The link to the main menu page can be on the default index page or within the are info page on your site, or both. Additionally, you should use "deep links" within the content of pages on your site related to the various links pages. Each of these pages must also employ all the SEO features that make content pages shine:
  • Good <title> tags--In example: <title>Quality Sites With MLS Listings Pages</title>
  • A <description> tag that compliments the title--In example: Reviews of quality sites with MLS listings pages.
  • A <keyword> tag with relevant keywords--In example: MLS Listings, homes for sale, National Association of Realtors, MLS, free MLS search. The menu (index) page would need to use each set of keywords for each for the various links pages.
  • Well developed content (as described above).
Each of the various link partners should also provide significantly different input for each of their partners to avoid looking like a link farm. The search engine algorithms ID link farms by comparing content of each site to those to which it links.

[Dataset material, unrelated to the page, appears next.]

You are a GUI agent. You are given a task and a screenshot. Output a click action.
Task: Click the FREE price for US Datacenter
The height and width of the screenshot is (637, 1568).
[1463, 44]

As a suggestion for ways to provide significantly different input to avoid the appearance of a link farm, you could:
  • Write a half dozen 2-3 sentence-long descriptions for your site and each page for which you want visitors.
  • Change a few words within each description you have written.
  • Change the order of the sentences in each paragraph.
  • Change the order of the paragraphs.
  • Write a half dozen 2-3 sentence-long descriptions for your "special" links page(s).
  • Find several highly rated sites with content related to the context for the descriptive matter, and include links to a different one of them within the various different descriptions you are able to write by combining the above to create differentiable "content" for the "special" links pages.
Finally, it may be best to avoid having visitors to your site visit your "special" links pages to the extent possible. The links to them will be in your content pages, so some visits are inevitable. You can however keep visitors who find them in the hits of a Google (etc.) search from going directly to them--and they will find them, because these pages will actually be ranked as content pages.

The problem with having visitors go to these pages is that it will confuse them. Most visitors would likely go to these pages expecting to find information that they will not find, and these pages are intended primarily for the search engines. The pages should not be ordered or arranged by any scheme, and it will be a hodge-podge of references to single features of your partners' pages.

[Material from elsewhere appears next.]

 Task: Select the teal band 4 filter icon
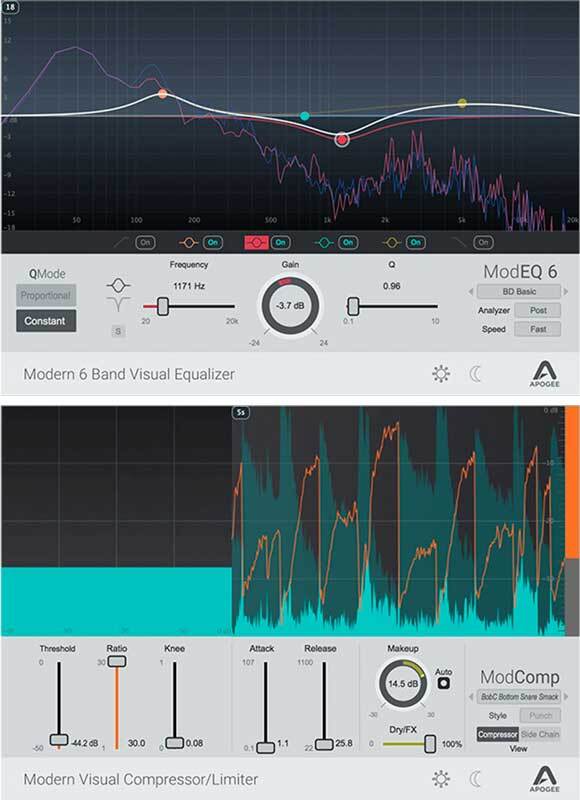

To prevent most visitors from opening the links pages through a search engine, Insert the following JavaScript into the <head> section of your "special" links pages:

<SCRIPT LANGUAGE='javascript'>try { if (top == self) {top.location.href='defaultindex.htm'; } } catch(er) { } </SCRIPT>

You can change the href to either your default index page or your 404 page, or create a special page just for search engine hits. I use a page especially created for this that explains why the link did not open the page they requested--I use frames with little context for the pages alone, and use a force frames action. The consequence for me would be that my default index page would open without the expected content. I also use a 30 second delay to redirect anyone hitting my special page, and a link on the page to open my default index page.

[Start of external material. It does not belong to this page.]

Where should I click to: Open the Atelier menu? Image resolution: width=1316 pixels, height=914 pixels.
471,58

This strategy also needs some ground rules:
  • Most importantly, each  partner will need to include all of the above aspects, and pledge to participate fully.
  • Each partner will need to solicit other participants.
  • Each partner must agree to cooperate with new participants who are relevant to the partnership.
  • Good, open communication needs to be established and maintained by each partner.
Now, all you need to do is to create content pages with rich text-link content throughout your site to be sure that they also show up in the search hits. You need it for your overall SEO strategy, because getting your "link partners" to cooperate in this strategy will be like pushing your car up a 15% grade. If you want it badly enough, it's worth the effort to get enough help to push it over the top though.